ACTIONS TO TAKE:
[a] Reproduce the passage on opaque, complex, biased, and unpredictable AI word for word, starting at "Opaque, Complex, Biased, and" and ending at "else being equal.".
[b] According to the passage on opaque, complex, biased, and unpredictable AI, what makes a decision process unpredictable?
[c] Write the next part of the passage on opaque, complex, biased, and unpredictable AI, picking up right after its final sentence.

PASSAGE PROVIDED:
######
Opaque, Complex, Biased, and Unpredictable AI
Opacity, complexity, bias, and unpredictability are key negative nonfunctional requirements to address when designing AI systems. Negative means that if you have a design that reduces opacity, for example, relative to another design, the former is preferred, all else being equal.
The first thing is to understand what each term refers to in general, that is, irrespective of what the AI is for. In this context, it is useful to substitute AI for “decision process”, which in turn is a process that yields a recommendation on a decision to make (see my note here on why AI does not decide).
A decision process is:
- opaque, if it is impossible or costly to produce explanations for why an option was recommended over other alternatives;
- complex, if to come up with a recommendation of an option, the process requires many inputs, many transformations of, and computations from these inputs;
- biased, if data used to develop (learn) the relationship between inputs and outputs is not representative of the inputs and/or outputs;
- unpredictable, if the same inputs can yield different recommendations.
Nonfunctional requirements are by definition impossible to satisfy in some ideal way – instead, they generate preferences over alternative designs.
######
(Entries on target coordinates)
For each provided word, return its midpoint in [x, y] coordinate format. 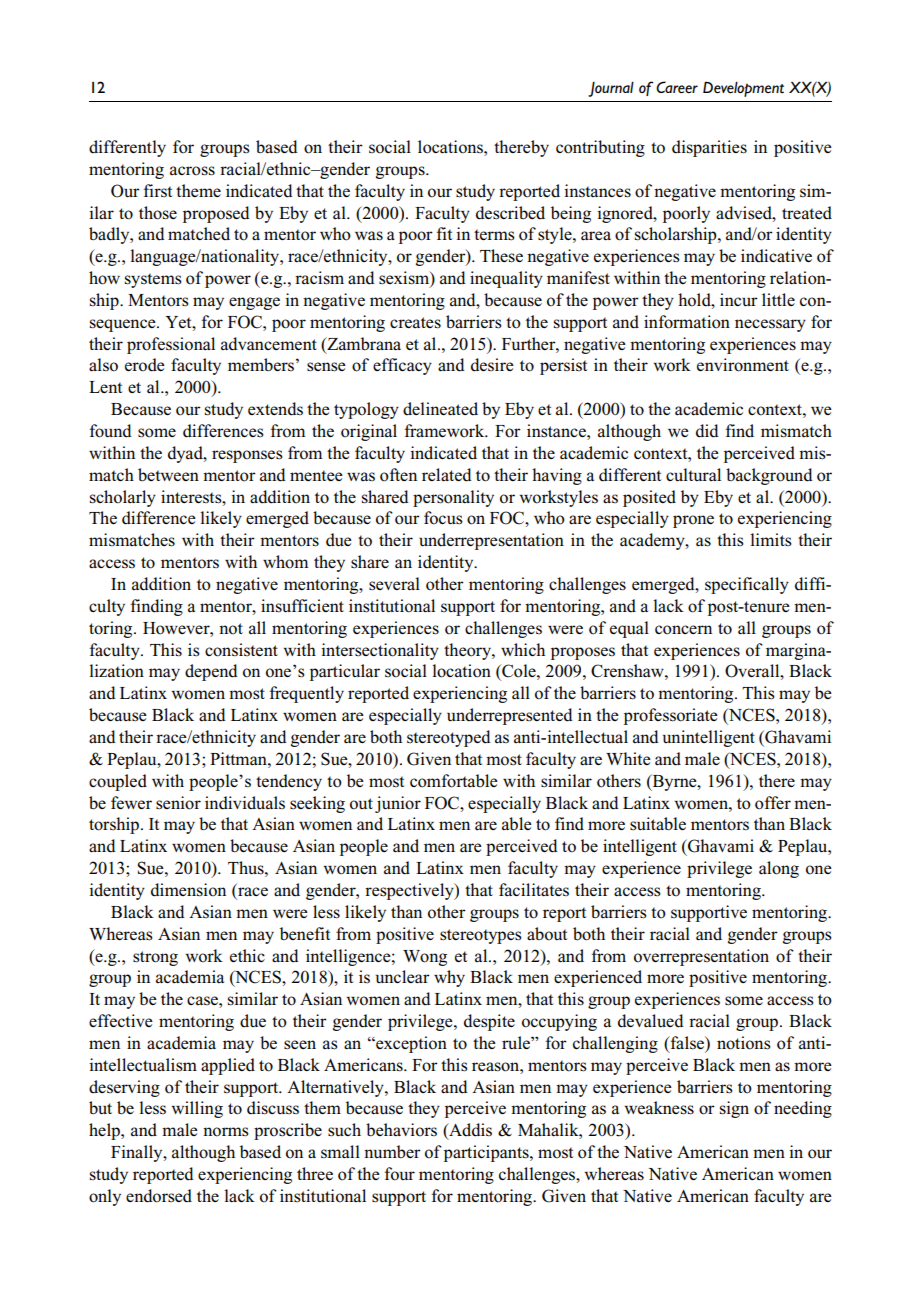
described [510, 213]
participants [487, 1153]
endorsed [159, 1196]
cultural [693, 475]
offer [773, 803]
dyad [186, 454]
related [447, 475]
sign [734, 1109]
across [192, 171]
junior [398, 804]
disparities [709, 148]
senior [178, 803]
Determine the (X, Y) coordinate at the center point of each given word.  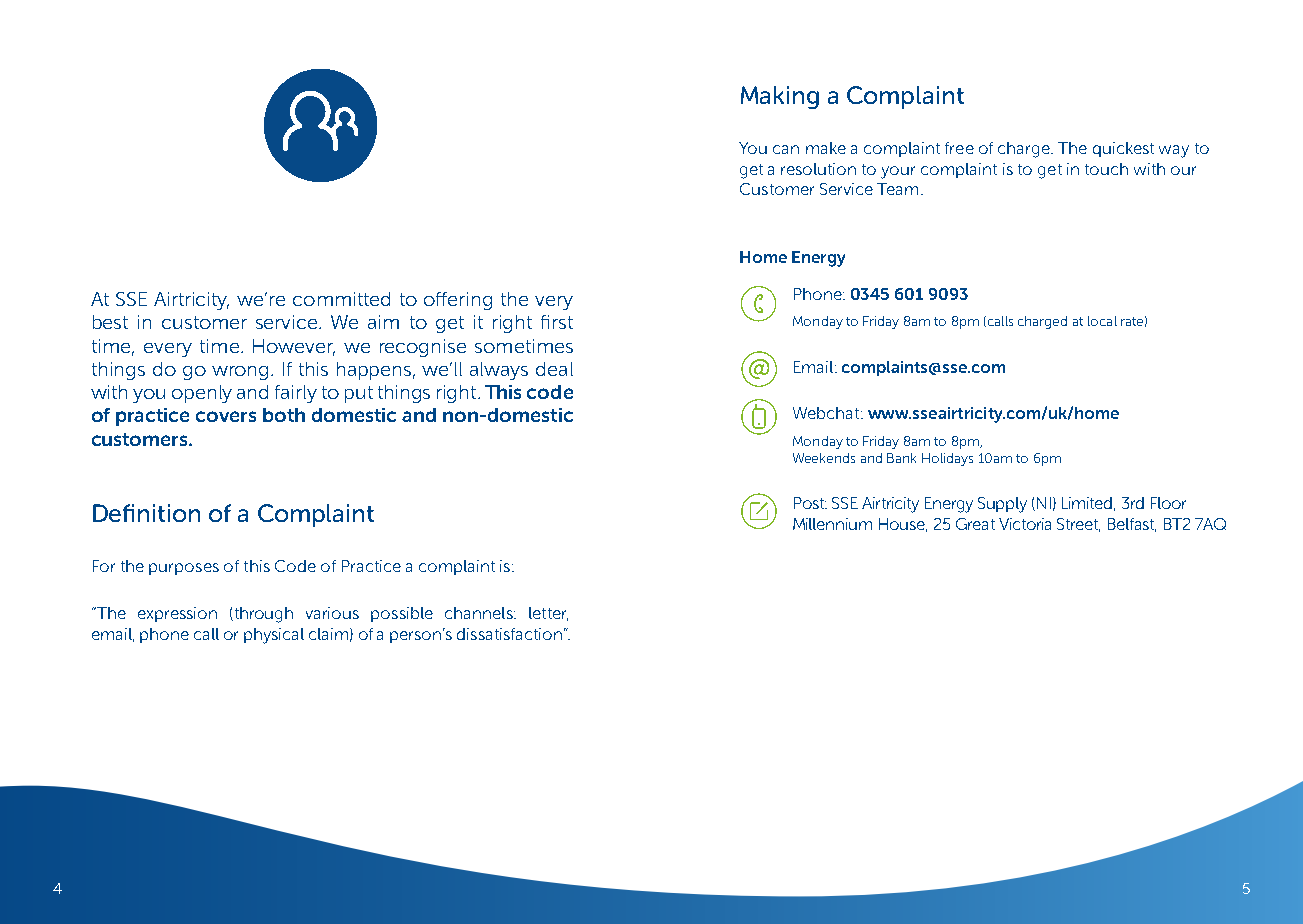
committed (341, 299)
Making (780, 97)
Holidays (947, 459)
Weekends (824, 458)
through (262, 615)
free (959, 148)
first (557, 322)
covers (226, 416)
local (1102, 321)
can (786, 149)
######
THE RESULTS:
[a]
Opaque, Complex, Biased, and Unpredictable AI
Opacity, complexity, bias, and unpredictability are key negative nonfunctional requirements to address when designing AI systems. Negative means that if you have a design that reduces opacity, for example, relative to another design, the former is preferred, all else being equal.

[b] A decision process is unpredictable if the same inputs can yield different recommendations.

[c]
Opacity is reduced by designs that improve:
- Data governance, leading to a better understanding of what data is used, why, how, and of various data quality dimensions;
- Transparency of steps taken to produce the decision, or transparency into the algorithm(s) that process data to produce recommendations;
- Transparency into the mechanism that ensures incentive alignment between various stakeholders of the decision process that AI supports.
Complexity is reduced by designs that enable description and inspection of dependencies between variables used in decision making. Similarly to opacity, transparency into the steps taken to make recommendations also helps.
Bias is reduced by ensuring that the population described by input and output training data is well understood, both in terms of the properties that the sample (the training data) suggests for that population, and the properties expected of the population independently from the sample. This in turn depends on a combination of expertise with respect to the relevant properties of the population, or knowledge of the properties of the population, and ability, perhaps creativity in identifying bias (see, for example [1]).
Predictability is addressed by providing evidence of the consistency of output over time and for the same inputs. Depending on the design of the system that supports the decision process, this can involve anything from providing formal logic proofs of the preservation of some properties of input / output relationships, to probability estimates of consistent output given repeat same inputs and/or variations in inputs. If that sounds feasible, it is, but it becomes much more difficult if the decision process is sensitive to context and gets personalized over time.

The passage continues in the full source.